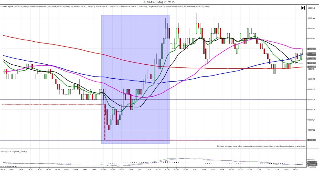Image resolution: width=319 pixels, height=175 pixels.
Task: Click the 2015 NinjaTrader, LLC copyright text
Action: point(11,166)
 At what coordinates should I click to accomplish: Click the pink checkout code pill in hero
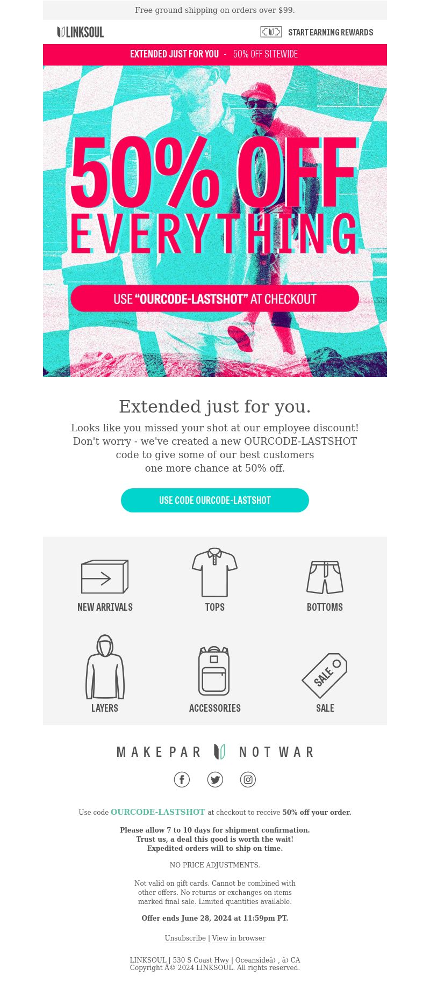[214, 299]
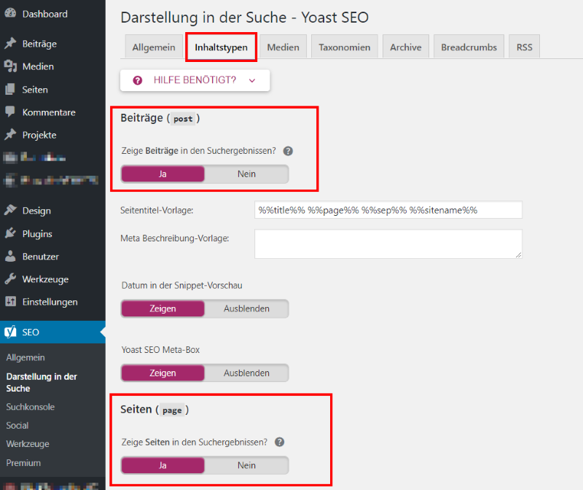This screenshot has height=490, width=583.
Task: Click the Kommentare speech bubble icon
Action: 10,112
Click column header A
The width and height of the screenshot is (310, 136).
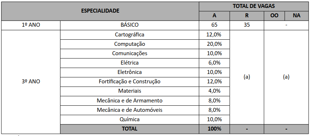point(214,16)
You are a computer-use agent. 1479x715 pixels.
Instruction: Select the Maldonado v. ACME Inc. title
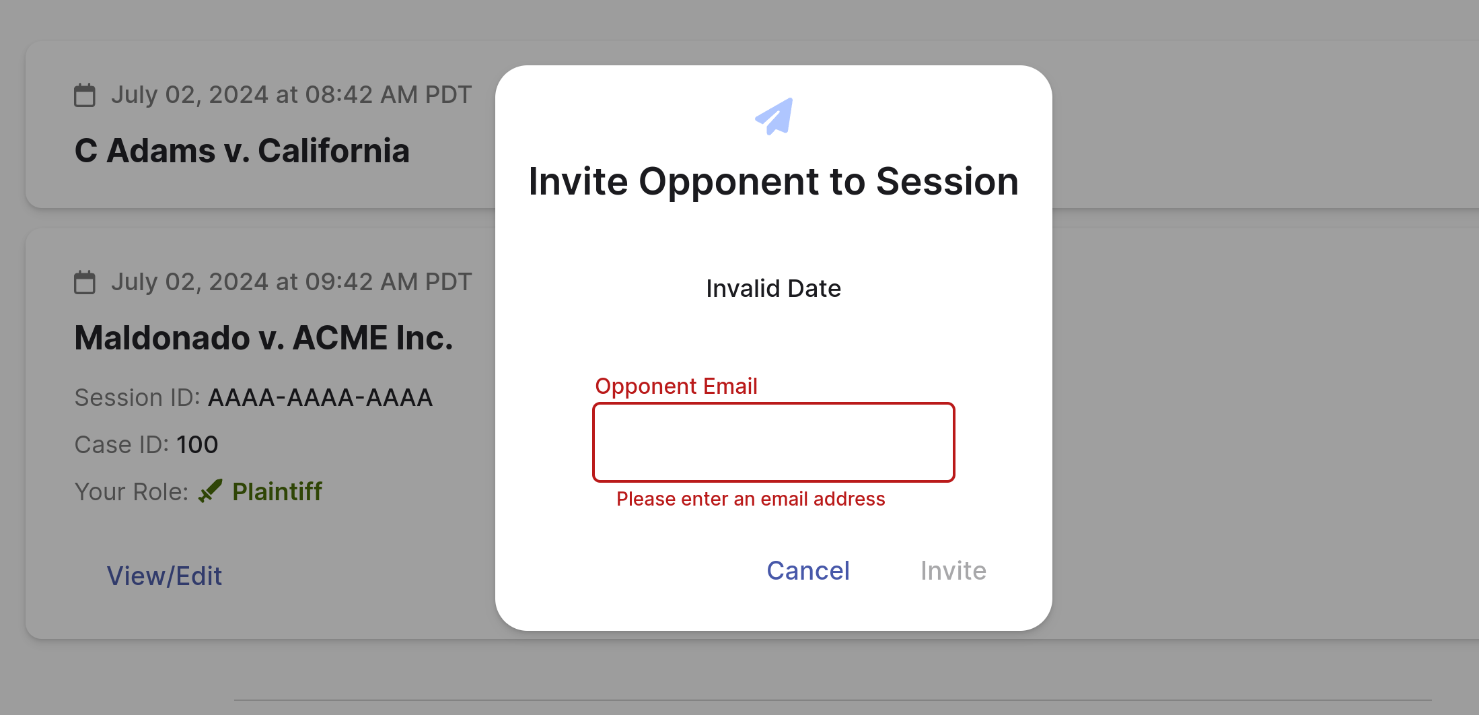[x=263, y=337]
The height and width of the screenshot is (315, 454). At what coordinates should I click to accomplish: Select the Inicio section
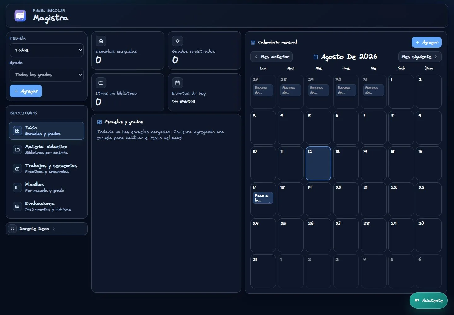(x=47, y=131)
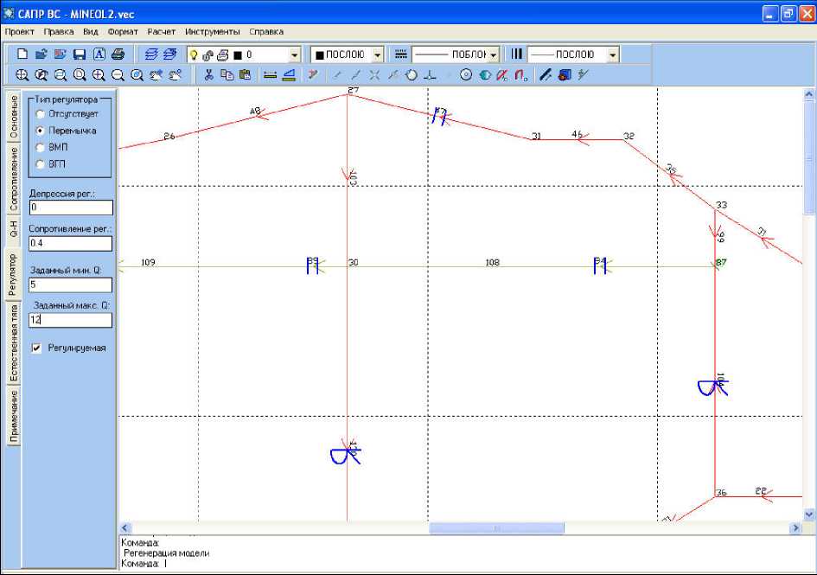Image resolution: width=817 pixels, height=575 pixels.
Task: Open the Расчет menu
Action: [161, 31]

ASSIGNMENT:
Only the lines from the line with "You are a computer-use" through the end of the records belong in your copy. Repeat them exactly, without pictures.

COMPLETED TASK:
You are a computer-use agent. 1479x715 pixels.
Instruction: Select the Maldonado v. ACME Inc. title
[x=263, y=337]
The height and width of the screenshot is (315, 454). At what coordinates should I click to accomplish: Select the Inicio section
(x=47, y=131)
Image resolution: width=817 pixels, height=575 pixels.
Task: Open the Расчет menu
Action: [161, 31]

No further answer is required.